Дождь прекратился. После школы, я побродил по центру, посмотрел новые поступления в магазинах музыки, украл пару шоколадных батончиков из универмага. Я шел по пассажу из Куба Молл, и запах свежемолотого кофе в кафе «Юкатан» остановил меня. Я постоял там минуту, вздыхая этот аромат, и оглядывая людей за столиками. Я никогда не бывал в таком кафе. Стану ли я когда-нибудь солидным мужчиной в костюме, с изящной чашечкой в руке, вслушивающимся в слова сидящей рядом нарядной женщины? Трудно было себе представить такое.

В пассаже, казалось, ничего не менялось уже долгие годы. Те же магазины, те же цвета, тот же тусклый свет, только магазин эзотерики, где продавали камушки, амулеты, музыку для медитации и прочую ерунду, был новым.   
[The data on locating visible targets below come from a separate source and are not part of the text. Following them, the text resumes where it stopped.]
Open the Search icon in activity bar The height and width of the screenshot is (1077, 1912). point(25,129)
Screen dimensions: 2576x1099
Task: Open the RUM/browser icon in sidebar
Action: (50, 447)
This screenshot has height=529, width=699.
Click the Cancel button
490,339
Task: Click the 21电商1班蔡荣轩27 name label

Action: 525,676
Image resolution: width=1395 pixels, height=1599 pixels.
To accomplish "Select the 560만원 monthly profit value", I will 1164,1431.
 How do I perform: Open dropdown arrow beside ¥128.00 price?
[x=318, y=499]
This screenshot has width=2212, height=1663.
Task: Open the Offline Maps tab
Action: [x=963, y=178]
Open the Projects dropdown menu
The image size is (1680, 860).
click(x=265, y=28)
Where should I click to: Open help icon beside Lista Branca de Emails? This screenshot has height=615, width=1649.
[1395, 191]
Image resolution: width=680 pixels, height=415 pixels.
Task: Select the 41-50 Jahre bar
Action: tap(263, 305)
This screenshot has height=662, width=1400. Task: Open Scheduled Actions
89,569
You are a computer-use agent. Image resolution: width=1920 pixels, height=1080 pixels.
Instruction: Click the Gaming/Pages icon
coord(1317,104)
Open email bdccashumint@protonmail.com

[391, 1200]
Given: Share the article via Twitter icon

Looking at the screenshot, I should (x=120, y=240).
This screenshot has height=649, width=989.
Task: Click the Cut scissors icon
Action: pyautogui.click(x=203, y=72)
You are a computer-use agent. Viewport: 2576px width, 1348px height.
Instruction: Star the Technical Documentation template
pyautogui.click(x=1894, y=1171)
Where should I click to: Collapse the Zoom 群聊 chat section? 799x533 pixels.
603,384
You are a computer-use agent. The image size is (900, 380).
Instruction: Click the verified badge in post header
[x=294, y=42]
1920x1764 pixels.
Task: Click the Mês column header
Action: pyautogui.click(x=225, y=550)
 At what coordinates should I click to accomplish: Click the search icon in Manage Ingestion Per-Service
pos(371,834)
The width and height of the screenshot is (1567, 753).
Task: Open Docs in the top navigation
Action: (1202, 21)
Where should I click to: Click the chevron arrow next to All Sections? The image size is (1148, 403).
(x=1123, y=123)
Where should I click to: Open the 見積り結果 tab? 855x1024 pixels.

За углом, свет стал ярче, а коридор шире. Ряд окон привлек мой взгляд. Советское торговое представительство, я раньше не замечал его тут, а может быть, просто никогда не обращал внимания. Я понятия не имел, что кроме машин «Лада» Советский Союз продавал Новой Зеландии. У нас одно время была чешская «Шкода», но она издавала странные звуки, будто мыши бегали в моторе, и мама решила избавиться от нее. Она подумала купить «Ладу», «Лады» были относительно дешевые, но после опыта с мышами, она не слишком доверяла технике из социалистических стран, и купила подержанную японскую машину.

Двери представительства были открыты. Я заглянул внутрь. Женщина средних лет сидела у стола, и вязала. Она подняла голову и кивнула в знак приветствия, но ничего не сказала, и ее спицы продолжали быстро щелкать. Я подошел к полке, на которой были разложены брошюры о разных местах в СССР.

- Мы скоро закрываемся, - снова подняла голову женщина. Я был уверен, что она русская, но она говорила совершенно без акцента. Я пролистал брошюры. В них было много незнакомых названий и фотографий городов, о существовании которых я и не подозревал. Город Таллинн, например, столица Эстонской советской социалистической республики. Он походил на город из сказок, которые я когда-то читал. Шпили соборов, стройные башни, крыши покрытые рыжеватой черепицей, и море проглядывало там и сям между домами. Дома тесными рядами цеплялись к склонам, как у нас. Эта была Европа, как я ее представлял себе в ранние годы, сказочно-пряничная Европа. Я не подозревал, что в Советском Союзе есть такое место. По телевизору, они показывали только Красную площадь, кремлевские стены, и сверкающие купола соборов.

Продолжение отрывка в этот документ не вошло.